Personal information
- Born: February 26, 1983 (age 43) Novodvinsk, Russian SFSR, Soviet Union
- Listed height: 1.90 m (6 ft 3 in)
- Listed weight: 210 lb (95 kg)

Career information
- NBA draft: 2005: undrafted
- Playing career: 2000–2017
- Position: Point guard / shooting guard
- Number: 10
- Coaching career: 2017–present

Career history

Playing
- 2000–2001: Spartak Moscow
- 2001–2004: Dynamo Moscow
- 2004–2005: Universitet Surgut
- 2005–2010: Dynamo Moscow
- 2010–2011: CSKA Moscow
- 2011–2014: Lokomotiv Kuban
- 2014–2015: UNICS Kazan
- 2015–2016: Lokomotiv Kuban
- 2016–2017: Avtodor Saratov

Coaching
- 2017–present: Russia (assistant)

Career highlights
- As a player: 2× EuroCup champion (2006, 2013); Russian League champion (2011);

= Sergei Bykov =

Russian basketball player

Sergey Vladimirovich Bykov (alternate spelling: Sergei Bykov) (Сергей Владимирович Быков; born February 26, 1983) is a Russian former professional basketball player and basketball coach. Standing at , he played at the point guard and shooting guard positions.

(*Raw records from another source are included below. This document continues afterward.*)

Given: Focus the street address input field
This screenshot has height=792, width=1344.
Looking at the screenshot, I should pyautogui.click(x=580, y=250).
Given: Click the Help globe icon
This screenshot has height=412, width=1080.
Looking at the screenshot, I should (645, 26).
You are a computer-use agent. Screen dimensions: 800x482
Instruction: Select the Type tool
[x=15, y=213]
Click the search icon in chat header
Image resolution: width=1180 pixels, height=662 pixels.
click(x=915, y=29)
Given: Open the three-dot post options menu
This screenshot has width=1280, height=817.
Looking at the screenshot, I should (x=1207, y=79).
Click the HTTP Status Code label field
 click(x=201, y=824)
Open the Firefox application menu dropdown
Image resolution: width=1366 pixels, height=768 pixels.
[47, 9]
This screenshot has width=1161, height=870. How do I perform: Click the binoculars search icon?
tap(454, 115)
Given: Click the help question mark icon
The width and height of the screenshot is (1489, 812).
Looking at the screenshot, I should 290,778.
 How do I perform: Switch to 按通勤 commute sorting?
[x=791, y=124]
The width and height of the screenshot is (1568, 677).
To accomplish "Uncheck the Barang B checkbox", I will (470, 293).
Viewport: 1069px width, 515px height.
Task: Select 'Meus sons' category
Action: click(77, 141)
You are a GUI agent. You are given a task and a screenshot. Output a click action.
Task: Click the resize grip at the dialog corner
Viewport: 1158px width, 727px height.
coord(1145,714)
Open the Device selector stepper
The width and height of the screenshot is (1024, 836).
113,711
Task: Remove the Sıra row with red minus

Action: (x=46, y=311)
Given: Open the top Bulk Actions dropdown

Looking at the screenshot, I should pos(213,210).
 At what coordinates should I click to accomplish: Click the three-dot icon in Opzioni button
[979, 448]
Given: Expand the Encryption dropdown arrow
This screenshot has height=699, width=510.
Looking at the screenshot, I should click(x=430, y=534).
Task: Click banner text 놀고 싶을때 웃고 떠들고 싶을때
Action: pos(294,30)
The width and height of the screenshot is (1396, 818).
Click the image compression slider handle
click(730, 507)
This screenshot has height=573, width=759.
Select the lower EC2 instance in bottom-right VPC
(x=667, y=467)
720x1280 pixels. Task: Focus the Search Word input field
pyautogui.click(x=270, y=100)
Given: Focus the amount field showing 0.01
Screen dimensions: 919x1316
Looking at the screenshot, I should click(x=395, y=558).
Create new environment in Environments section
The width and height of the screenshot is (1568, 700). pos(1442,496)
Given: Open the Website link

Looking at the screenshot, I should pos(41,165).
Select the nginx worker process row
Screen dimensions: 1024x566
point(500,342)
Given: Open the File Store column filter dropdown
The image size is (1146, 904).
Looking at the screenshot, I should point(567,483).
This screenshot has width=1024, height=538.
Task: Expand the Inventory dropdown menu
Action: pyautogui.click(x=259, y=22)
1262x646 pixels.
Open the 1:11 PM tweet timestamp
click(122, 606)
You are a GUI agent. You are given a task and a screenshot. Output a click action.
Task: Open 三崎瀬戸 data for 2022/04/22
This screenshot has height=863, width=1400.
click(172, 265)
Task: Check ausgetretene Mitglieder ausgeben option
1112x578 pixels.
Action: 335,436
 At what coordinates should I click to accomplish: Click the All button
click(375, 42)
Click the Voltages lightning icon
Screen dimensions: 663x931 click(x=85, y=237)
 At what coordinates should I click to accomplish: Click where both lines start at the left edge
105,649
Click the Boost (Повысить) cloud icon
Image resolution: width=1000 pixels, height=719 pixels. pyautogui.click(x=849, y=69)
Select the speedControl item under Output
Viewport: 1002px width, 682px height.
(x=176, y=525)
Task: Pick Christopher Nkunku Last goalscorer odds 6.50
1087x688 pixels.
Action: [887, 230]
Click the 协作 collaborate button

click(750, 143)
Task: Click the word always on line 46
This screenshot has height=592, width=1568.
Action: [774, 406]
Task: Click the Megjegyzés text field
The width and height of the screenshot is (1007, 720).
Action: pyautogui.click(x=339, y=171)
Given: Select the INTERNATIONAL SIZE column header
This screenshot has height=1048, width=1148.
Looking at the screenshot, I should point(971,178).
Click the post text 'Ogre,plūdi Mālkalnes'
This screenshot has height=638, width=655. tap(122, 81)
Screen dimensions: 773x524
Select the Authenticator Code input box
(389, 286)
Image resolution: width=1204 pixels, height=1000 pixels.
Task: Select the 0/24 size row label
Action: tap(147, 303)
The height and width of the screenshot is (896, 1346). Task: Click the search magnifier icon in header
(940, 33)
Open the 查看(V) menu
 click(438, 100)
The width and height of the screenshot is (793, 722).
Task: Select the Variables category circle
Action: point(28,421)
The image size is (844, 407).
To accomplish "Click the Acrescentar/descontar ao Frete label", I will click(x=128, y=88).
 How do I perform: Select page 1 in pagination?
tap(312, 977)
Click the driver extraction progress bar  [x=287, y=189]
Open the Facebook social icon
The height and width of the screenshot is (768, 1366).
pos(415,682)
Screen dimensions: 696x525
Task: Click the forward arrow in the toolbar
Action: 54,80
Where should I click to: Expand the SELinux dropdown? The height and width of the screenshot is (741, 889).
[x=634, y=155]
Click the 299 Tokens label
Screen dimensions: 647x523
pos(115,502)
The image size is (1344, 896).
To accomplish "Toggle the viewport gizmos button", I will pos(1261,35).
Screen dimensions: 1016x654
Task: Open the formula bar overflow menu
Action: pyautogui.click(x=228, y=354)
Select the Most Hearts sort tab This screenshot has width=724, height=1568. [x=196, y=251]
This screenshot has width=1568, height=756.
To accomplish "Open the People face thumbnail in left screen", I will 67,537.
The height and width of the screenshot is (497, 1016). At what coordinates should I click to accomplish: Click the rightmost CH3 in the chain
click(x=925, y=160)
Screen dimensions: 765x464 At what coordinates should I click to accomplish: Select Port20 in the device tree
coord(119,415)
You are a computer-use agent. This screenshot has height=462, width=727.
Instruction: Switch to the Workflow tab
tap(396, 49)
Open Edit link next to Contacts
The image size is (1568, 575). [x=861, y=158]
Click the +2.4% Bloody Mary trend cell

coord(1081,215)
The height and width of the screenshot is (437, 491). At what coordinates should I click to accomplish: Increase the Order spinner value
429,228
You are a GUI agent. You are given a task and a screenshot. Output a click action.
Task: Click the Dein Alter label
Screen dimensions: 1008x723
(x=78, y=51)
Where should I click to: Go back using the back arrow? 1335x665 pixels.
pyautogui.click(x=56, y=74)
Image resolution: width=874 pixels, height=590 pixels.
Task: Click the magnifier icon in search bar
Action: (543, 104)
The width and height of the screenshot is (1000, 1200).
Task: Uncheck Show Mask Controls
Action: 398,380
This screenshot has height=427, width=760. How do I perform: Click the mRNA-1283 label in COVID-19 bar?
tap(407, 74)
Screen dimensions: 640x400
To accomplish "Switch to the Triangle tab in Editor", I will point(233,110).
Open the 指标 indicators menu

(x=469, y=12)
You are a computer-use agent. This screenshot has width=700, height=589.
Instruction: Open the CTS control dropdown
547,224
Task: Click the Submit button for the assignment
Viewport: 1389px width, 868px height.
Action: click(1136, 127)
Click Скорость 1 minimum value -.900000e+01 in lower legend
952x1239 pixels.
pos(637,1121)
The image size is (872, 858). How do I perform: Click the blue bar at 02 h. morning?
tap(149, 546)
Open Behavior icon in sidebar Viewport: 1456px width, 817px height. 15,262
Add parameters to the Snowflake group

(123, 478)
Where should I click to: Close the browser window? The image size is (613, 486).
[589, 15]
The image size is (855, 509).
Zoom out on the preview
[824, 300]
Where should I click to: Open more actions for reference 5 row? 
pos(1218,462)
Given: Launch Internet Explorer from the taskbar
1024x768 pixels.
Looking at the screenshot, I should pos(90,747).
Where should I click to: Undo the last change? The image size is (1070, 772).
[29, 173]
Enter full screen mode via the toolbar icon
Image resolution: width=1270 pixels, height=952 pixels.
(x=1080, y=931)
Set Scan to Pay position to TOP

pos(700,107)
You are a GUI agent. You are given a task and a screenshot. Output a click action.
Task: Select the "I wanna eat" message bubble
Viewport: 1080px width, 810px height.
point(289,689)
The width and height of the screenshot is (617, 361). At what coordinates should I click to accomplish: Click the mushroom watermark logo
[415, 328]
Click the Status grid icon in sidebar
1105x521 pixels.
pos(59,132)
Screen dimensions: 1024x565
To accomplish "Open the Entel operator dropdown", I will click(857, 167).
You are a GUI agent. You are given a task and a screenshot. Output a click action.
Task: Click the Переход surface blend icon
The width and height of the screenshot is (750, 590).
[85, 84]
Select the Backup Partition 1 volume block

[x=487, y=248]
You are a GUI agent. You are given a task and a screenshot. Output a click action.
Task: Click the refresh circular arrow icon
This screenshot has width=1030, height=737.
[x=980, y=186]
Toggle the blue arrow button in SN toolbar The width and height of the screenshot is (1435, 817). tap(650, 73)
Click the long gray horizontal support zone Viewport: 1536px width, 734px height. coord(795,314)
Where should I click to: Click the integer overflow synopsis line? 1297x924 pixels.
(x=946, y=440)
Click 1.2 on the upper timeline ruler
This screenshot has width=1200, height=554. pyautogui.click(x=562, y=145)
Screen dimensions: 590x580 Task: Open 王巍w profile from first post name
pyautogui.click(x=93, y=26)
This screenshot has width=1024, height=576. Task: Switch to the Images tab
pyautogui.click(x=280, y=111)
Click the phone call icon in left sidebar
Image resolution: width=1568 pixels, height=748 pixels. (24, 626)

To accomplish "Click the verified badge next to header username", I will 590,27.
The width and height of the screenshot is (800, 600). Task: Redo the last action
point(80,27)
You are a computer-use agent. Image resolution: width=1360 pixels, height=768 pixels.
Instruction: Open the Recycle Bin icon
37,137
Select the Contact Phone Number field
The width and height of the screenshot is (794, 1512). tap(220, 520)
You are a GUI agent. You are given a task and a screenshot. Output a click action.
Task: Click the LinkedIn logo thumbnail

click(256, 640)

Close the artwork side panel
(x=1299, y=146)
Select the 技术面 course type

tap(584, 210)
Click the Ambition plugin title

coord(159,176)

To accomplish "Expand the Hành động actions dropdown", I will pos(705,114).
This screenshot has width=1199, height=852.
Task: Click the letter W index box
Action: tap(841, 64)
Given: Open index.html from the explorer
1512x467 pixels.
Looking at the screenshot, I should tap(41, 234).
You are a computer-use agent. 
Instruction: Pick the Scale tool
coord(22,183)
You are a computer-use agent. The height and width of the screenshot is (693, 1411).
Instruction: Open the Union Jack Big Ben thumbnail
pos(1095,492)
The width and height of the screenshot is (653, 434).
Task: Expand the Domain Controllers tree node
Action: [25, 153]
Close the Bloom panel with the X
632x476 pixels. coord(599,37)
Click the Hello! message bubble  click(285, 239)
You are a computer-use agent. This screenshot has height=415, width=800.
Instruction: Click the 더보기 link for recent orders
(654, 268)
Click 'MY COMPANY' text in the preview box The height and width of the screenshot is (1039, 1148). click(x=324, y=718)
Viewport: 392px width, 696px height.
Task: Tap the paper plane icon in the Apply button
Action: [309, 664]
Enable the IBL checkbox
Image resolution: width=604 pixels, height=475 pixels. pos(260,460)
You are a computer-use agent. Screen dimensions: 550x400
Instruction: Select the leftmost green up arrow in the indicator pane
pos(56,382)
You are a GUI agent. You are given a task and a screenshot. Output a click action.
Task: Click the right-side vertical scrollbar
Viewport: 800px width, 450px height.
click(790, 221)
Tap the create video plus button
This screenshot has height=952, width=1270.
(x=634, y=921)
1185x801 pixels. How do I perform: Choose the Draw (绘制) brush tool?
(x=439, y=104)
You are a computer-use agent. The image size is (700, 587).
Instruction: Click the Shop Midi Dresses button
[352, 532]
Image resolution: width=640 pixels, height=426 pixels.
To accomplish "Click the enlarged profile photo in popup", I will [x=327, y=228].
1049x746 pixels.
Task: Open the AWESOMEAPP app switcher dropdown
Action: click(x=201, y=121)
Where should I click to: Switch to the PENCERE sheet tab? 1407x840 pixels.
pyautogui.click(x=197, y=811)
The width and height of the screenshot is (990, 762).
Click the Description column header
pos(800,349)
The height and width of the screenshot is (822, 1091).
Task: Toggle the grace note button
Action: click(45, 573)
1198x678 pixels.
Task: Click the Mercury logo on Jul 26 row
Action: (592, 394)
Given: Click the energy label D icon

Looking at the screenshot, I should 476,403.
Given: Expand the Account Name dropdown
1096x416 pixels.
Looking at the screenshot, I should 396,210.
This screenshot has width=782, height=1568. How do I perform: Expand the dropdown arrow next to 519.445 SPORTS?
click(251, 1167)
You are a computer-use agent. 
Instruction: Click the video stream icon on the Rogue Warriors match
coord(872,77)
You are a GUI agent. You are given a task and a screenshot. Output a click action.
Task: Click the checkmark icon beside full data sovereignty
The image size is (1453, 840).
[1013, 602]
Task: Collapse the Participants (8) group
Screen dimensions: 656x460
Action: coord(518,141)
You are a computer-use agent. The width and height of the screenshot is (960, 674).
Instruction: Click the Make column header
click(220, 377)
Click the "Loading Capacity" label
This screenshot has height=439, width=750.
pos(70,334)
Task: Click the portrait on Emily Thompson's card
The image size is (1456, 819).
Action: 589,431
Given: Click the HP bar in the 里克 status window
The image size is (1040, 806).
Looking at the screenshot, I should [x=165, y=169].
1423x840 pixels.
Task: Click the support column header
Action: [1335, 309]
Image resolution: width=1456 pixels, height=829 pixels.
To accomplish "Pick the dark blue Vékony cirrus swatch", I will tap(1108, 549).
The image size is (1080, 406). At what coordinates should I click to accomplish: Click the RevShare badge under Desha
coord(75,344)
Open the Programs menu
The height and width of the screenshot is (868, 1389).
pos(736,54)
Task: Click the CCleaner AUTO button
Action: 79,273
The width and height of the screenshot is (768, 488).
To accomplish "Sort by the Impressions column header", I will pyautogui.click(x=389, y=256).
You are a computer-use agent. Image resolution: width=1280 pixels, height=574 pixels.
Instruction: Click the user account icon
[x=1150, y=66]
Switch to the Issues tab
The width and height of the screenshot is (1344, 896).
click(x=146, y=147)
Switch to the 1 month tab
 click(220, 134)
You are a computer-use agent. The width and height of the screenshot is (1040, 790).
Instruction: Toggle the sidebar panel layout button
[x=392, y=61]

==Professional playing career==
===Club career===
Bykov began playing with the junior youth clubs of Spartak Moscow. He made his professional debut with Spartak Moscow during the 2000–01 season. He moved to Dynamo Moscow before the 2001–02 season.

He then moved to Universitet Surgut before the 2004–05 season. He then returned to Dynamo Moscow before the 2005–06 season. In 2010, he joined CSKA Moscow, signing a three-year contract worth €4.5 million euros net income.

Only one year later, in June 2011 he signed with Lokomotiv Kuban. He parted ways with Lokomotiv on February 14, 2014. Five days layer, he signed with UNICS Kazan. On July 10, 2015, he parted ways with UNICS.

On July 13, 2015, he returned to Lokomotiv Kuban for the 2015–16 season.

On December 5, 2016, he signed with Avtodor Saratov for the rest of the season. Bykove retired from playing professional basketball after the 2016–17 season.

===National team career===
Bykov was also a member of the senior Russian national basketball team. With Russia's senior national team, he won the gold medal at EuroBasket 2007, and the bronze medal at EuroBasket 2011.

==Coaching career==
After retiring from playing professional basketball in 2017, Bykov started working as a basketball coach. He became an assistant coach with the senior men's Russian national basketball team, in August 2017.